Either way, local governments have already begun addressing the possibility that their first responders will get sick, some with more clarity than others.
The city of Charleston will cover up to 80 hours of sick leave for any employee, though officials have not committed to extending that to additional hours for first responders.
The city uses a third-party firm to review all workers’ compensation claims.
“If the facts in any case showed that a COVID-19 illness was job-related, we would expect it to be covered,” spokesman Jack O'Toole said.
In the city of Columbia, what protections city hall would offer its first responders was an open question this week.
Victor Kemper, president of the Columbia Firefighters Association, said firefighters have wondered aloud if they’d have to use their vacation hours if they get sick. The uncertainty has dealt a blow to morale, he said.
In an interview, Chief of Staff Pamela Benjamin referred a reporter to an emergency update she sent to all city employees on March 18. However, the memo did not address sick leave.

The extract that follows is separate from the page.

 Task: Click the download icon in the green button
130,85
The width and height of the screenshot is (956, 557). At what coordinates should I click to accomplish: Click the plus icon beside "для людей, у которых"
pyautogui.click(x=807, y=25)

In a follow-up, she said the city will instruct any employee who suspects they contracted the virus to quarantine for 14 days and will offer paid leave.
The memo also stressed that coronavirus-related claims will not be covered under workers’ compensation “per State of South Carolina Workers’ Compensation regulations and guidance,” even though the state’s workers’ compensation laws make no mention of viruses.

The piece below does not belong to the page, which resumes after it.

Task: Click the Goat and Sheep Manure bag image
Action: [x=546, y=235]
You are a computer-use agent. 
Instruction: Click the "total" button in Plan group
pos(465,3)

Benjamin said she based her opinion on previous cases involving other viruses, like the flu. In an interview, City Manager Teresa Wilson said it’s too early for the city to take a stance on the issue and would await guidance from the state.
Columbia Mayor Steve Benjamin said he hadn’t seen last week’s memo.
He stressed that the city stands behind its first responders, noting that the Columbia City Council just passed an emergency $3 million package for its public safety departments. He also suggested that first responders who contract the virus ought to fall within workers' compensation protections.
“We want anyone who’s injured or ill — they should be covered,” he said.
Mikaela Porter contributed to this report.